Mexico has a deal with Russia to purchase 24 million doses of its Sputnik V vaccine and agreements to buy 35 million doses from Chinese companies Sinovac Biotech and CanSino Biologics. The Russian vaccine was developed by a state-owned research institute but the Chinese shots were developed by private companies.
Asked to explain why China and Russia appear to have more interest in supplying vaccines to Mexico than the United States – which announced last week that it would loan 2.5 million AstraZeneca doses to Mexico – González responded:
“There is a great difference here. [On] one [side there] is vaccine diplomacy in exchange for political capital while for us the motivation is the wellbeing of the Mexican people.”
He also warned that China and Russia might not deliver all the doses they have promised.

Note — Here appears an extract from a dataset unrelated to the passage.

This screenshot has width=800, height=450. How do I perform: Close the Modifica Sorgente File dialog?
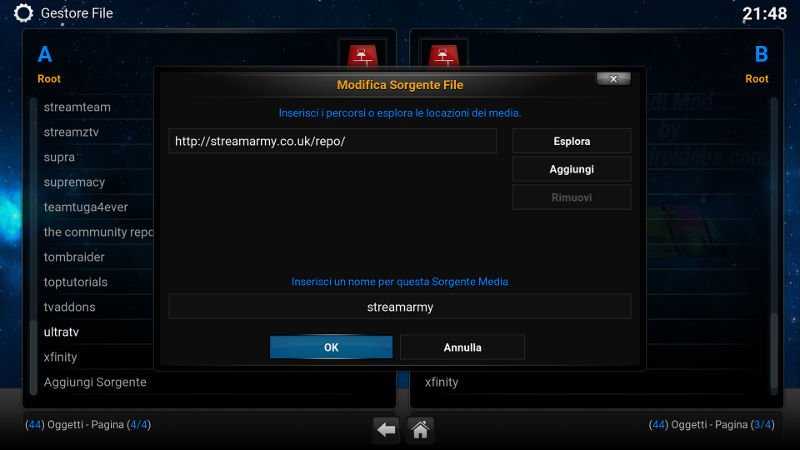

The United States’ assistance doesn’t come with conditions, González added. The most important thing from the U.S. government’s point of view is the prosperity and safety of Mexicans, he said.
(A first shipment of 1.5 million AstraZeneca shots from the U.S. will arrive Sunday, Foreign Minister Marcelo Ebrard said Thursday.)

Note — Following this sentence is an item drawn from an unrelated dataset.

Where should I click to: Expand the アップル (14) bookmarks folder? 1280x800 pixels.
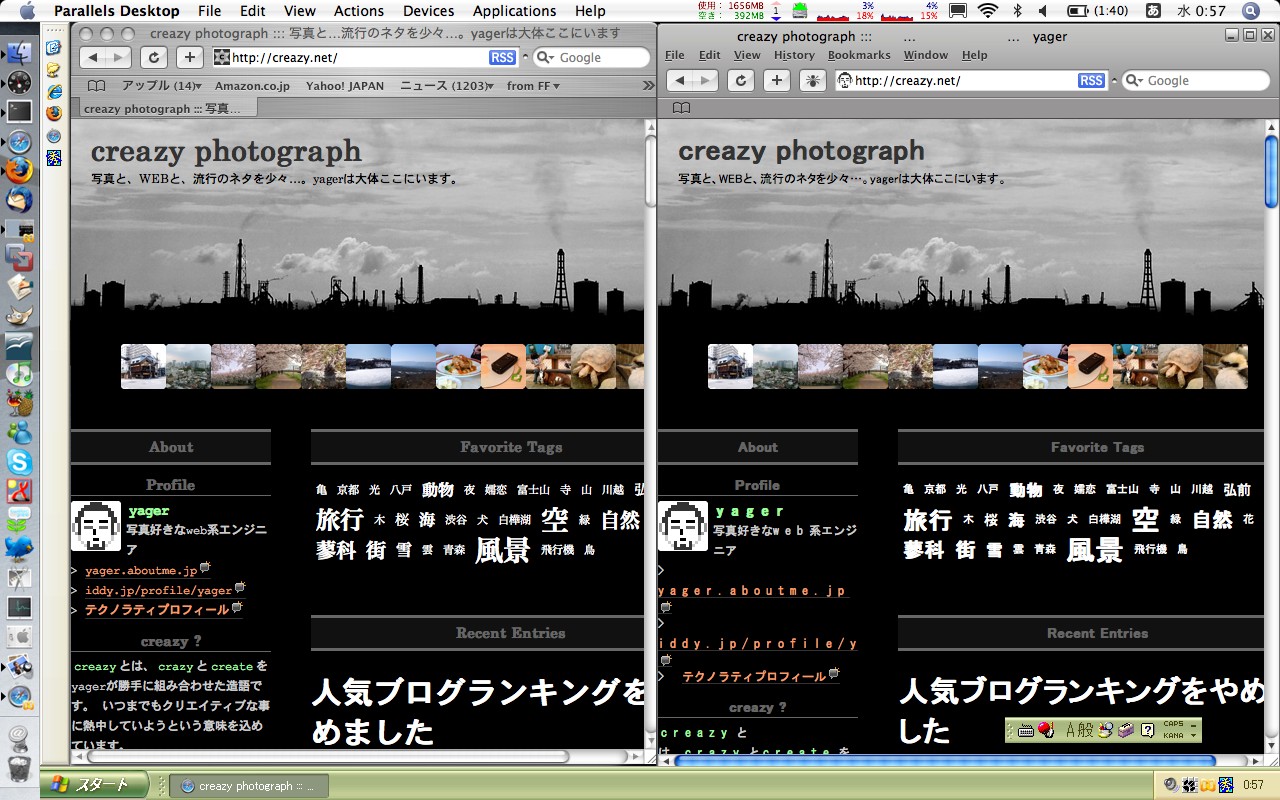click(161, 86)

González also said that in contrast with other countries, Washington’s focus in distributing vaccines internationally is not commercial.

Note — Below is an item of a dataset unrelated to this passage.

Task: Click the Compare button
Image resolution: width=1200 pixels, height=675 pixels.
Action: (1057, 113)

“We’re obviously focused on recovery [from the pandemic] in the United States but we’re also focused on the entire world with an emphasis on Latin America,” he said, adding that the Biden administration has donated US $4 billion to the intergovernmental Covax initiative, which aims to ensure rapid and equitable access to vaccines for all countries.
Probed further as to why the Mexican government should be wary of vaccine supply from China and Russia, González said:
“I would say that Mexicans have to decide what’s in their interest. We’re betting that there will be very close collaboration between the United States and Mexico in the future. That’s the relationship we’re looking for with Mexico, one of mutual interest. Not one in which we try to intimidate, threaten or gain a benefit for ourselves at the expense of the Mexican people.”
The official said that he couldn’t make any announcement about whether the United States would supply more vaccine doses to Mexico beyond the 2.5 million to which it has already committed but asserted that the U.S. government has a “North American plan” to combat the pandemic.
“… It’s not just vaccines, it’s the medical system and how we’re sharing information, how we’re developing vaccines, not those of today but those of tomorrow,” González said, adding that the U.S. government is also collaborating with its Mexican counterpart on border issues so that the pandemic can be controlled “without sacrificing our economic collaboration.”
He agreed that a “healthy North America” is not possible without the pandemic being controlled in Mexico, the United States and Canada.
“The president [Joe Biden] obviously made a promise to the American people that we’re going to vaccinate Americans [first]. Once we’ve done that, the focus will be on how we can help the rest of the world combat this pandemic, but that entire conversation begins in North America and that’s why the first announcement about sharing vaccines was with Canada and Mexico,” he said.
Responding to González’s remarks on Thursday, President López Obrador said that in order to obtain Covid-19 vaccines, it’s necessary to engage with all countries that could supply them.
López Obrador, who described Russian president Vladimir Putin as “genuinely affectionate” after reaching the Sputnik V supply deal in January, told reporters at his morning press conference in Campeche that “universal fraternity must prevail over hegemonies” in matters that affect people’s health.
“When it comes to obtaining vaccines to protect people we have to interact with everyone and seek solidarity and universal fraternity,” he said.
Mexico has so far received just under 9.76 million vaccine doses, according to data presented by the Health Ministry on Wednesday night, of which about 4.55 million, or 47% of the total, were manufactured in Europe by United States pharmaceutical company Pfizer.
Sinovac has supplied 3 million doses, 940,470 CanSino shots have arrived and a shipment of 870,000 AstraZeneca doses manufactured in India reached the country last month. Only 400,000 of the expected 24 million Sputnik V doses have arrived to date.
As of Wednesday night, 6.1 million vaccine doses had been administered in Mexico, mainly to health workers and seniors. According to The New York Times vaccinations tracker, 4.2% of Mexico’s population are vaccinated and 0.4% are fully vaccinated, meaning that they have received both required doses of two-shot vaccines.